I've been MEAN this week. So many little things have gotten to me. I've restrained a lot (despite what some people close to me may think), and I know I've just been awful with some of what I did let loose.
Today I went to the temple. I was blessed during the week to recognize Satan's attempts for me not to go, and I wasn't stopped by Him. I'm so glad I went to the temple because I got a lot of insight that I totally needed.
During my session, I reflected back on this week trying to figure out what the real problem was. The real problem was not insurance (we had a few minor issues that I got rageful about). It wasn't him forgetting to close my water bottle after filling it up for me. It wasn't him giving me an anniversary gift early--despite my protestations. Nor was it him missing my school's pride night (although that was a big deal for me. But in the end it wasn't quite his fault). See how minor those things are? I see it. That's why I have been concerned and getting down on myself.
The real problem comes down to the addiction. I've been in denial about how much I'm hurting from the last few weeks. In fact, I tend to be in denial about my pain a lot because I try so hard to not be codependent that I try to blame my issues on other things. Usually the small, meaningless stuff.

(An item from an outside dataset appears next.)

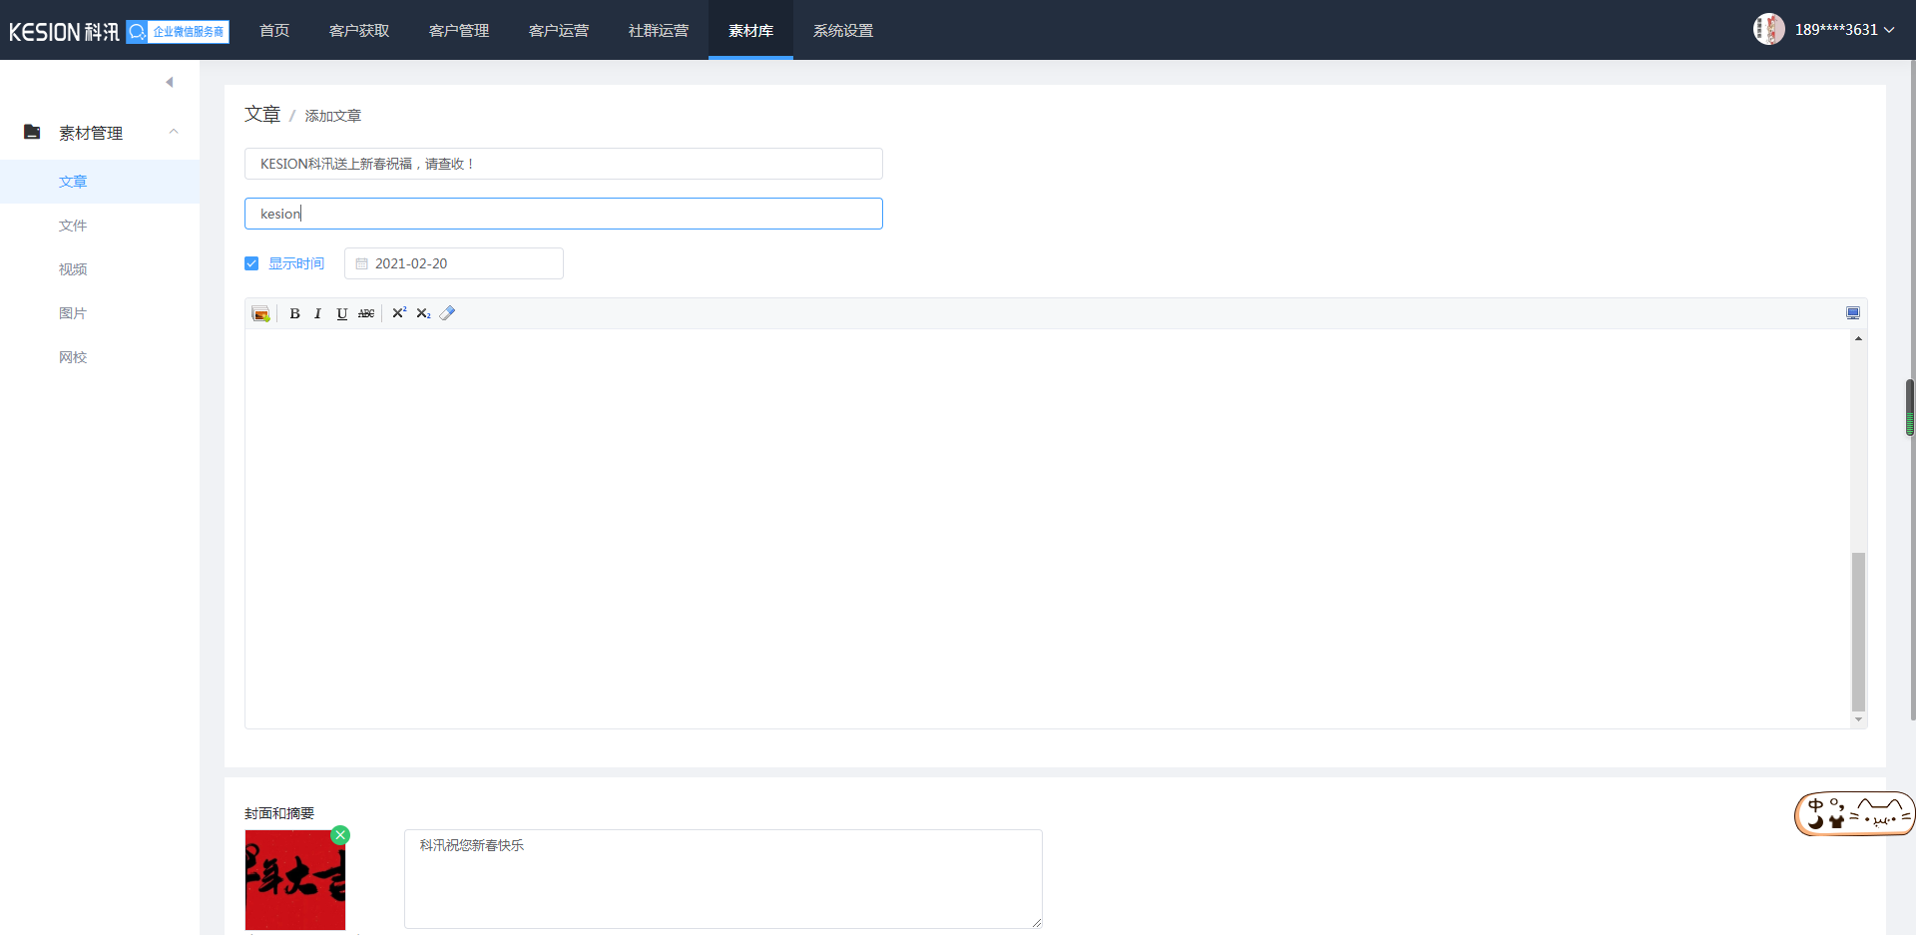Viewport: 1916px width, 935px height.
Task: Collapse the left sidebar with arrow
Action: tap(170, 82)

I realized that I'm hurting. I actually think I haven't fully forgiven him for this one yet. It also hurts because I felt so unsafe that I couldn't bring myself to physical intimacy during my fertile time. That hurt. We couldn't even try this month because of my pain. Infertility is painful. Here's to another month, and this month it's because of choice. Sigh.

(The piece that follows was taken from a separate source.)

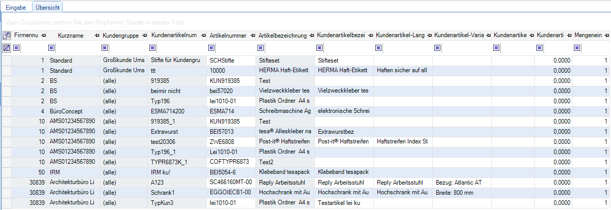611x210 pixels.
Task: Pin the Artikelbezeichnung column
Action: [311, 36]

On a brighter note, I also realized in the temple that I haven't given myself me time. I need to. I really need to.
I also felt God's love wash over me as He told me, "You made it. You made it to the temple. I knew you would come."
The last big thing from the temple was the lesson I learned about waiting on the Lord. I've never caught that like I did today. From that, I feel more hope and strength for endurance. I can keep going. Even if I don't think He is there, He is. And He sees all. He has a plan for me that is much better than I could come up with.